Antes de Mallarmé, escribir era inscribir o establecer la palabra dentro de una determinada lengua, con respecto a la cual se compartía una naturaleza –excepto las marcas y los signos descollantes de la retórica, los asuntos tratados y la riqueza de imágenes. Después de Mallarmé –y coincidiendo con la invención del psicoanálisis– escribir se convierte en el insensato juego de “una palabra que inscribe en ella su principio de desciframiento”; se trata de una escritura que detenta el poder de “modificar soberanamente los valores y las significaciones de la lengua a la que a pesar de todo (y de hecho) pertenecía; suspendía el reino de la lengua con un gesto actual de escritura” (Foucault, 2010: 243).
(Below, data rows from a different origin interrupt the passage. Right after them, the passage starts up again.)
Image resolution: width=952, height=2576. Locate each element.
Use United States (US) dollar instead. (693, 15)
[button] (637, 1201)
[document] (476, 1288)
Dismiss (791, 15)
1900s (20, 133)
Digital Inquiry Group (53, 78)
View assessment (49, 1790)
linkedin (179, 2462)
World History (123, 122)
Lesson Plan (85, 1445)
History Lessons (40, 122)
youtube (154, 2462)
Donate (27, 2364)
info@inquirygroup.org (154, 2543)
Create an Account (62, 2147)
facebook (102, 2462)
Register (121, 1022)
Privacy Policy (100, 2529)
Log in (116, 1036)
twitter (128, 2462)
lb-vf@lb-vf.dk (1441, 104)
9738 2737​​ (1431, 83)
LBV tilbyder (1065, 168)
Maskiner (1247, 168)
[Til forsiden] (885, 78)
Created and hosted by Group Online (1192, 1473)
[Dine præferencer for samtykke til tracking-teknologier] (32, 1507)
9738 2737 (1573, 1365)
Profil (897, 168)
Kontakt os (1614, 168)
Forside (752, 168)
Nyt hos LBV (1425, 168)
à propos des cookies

Esta modificación de la escritura tiene dos efectos: primero, cambia y complejiza el estatuto de ese lenguaje segundo denominado crítica, que en adelante formará parte, “en el corazón de la literatura, del vacío que instaura en su propio lenguaje”, de modo que se convierte en un movimiento necesario, pero siempre inconcluso, “por el que la palabra es reconducida a su lengua, y por el que la lengua es establecida sobre la palabra”. En suma, la crítica se convierte en trabajo y producción, en rodeo y ensayo, lejos ya de la función de juicio y mediación entre el enigma de la obra producida y el acto de lectura y consumo de la misma. Pero lo más llamativo es el segundo efecto: la “extraña vecindad de la locura y la literatura”, no porque se desvele un parentesco psicológico sino porque la locura se redescubre como “un lenguaje que calla en la superposición consigo misma”, y más que dar cuenta del nacimiento de una obra, esta singularidad del habla “designa la forma vacía de donde esa obra viene, es decir, el lugar en el que no deja de estar ausente, donde nunca se la encontrará (…) Allí, en esa pálida región, en ese escondite esencial, se revela la incompatibilidad gemela de la obra y la locura, el punto ciego de su respectiva posibilidad y de su mutua exclusión” (Foucault, 2010: 243).

En la obra de Duras, las frases “escribo”-“deliro” se potencian por lo específico del habla femenina que la determina, hasta tal punto que sus contemporáneos Blanchot, Foucault y Lacan, tan atentos a la locura (de escribir), reconocen que algo en los textos de Duras se les escapa, los rapta y los desposee.

Escribiendo, Duras se entrega a la soledad, al silencio, a la brutalidad de la vida; se expone al no saber, al enigma de la existencia: pinta con palabras esa otra región, la parte de sombra, y lo hace sin saber cómo, sin método. Como en el relato de la muerte de una mosca, a la cual asiste inmóvil, con la mirada fija en esa agonía atroz. Sola con ella, con la detestada por todos, la espantable siempre, la fuente de la peste y el cólera. ¿De dónde surge esta muerte de la mosca: ¿del suelo, de la noche, de la nada, de la pared, del cielo? “Me dije: ‘Te estás volviendo loca’. (…) La precisión de la hora de la muerte remite a la coexistencia con el hombre, con los pueblos colonizados, con la fabulosa masa de desconocidos del mundo, la gente sola, la de la soledad universal. La vida está en todas partes. Desde la bacteria al elefante. Desde la tierra a los cielos divinos o ya muertos” (Duras, 2009: 42-44).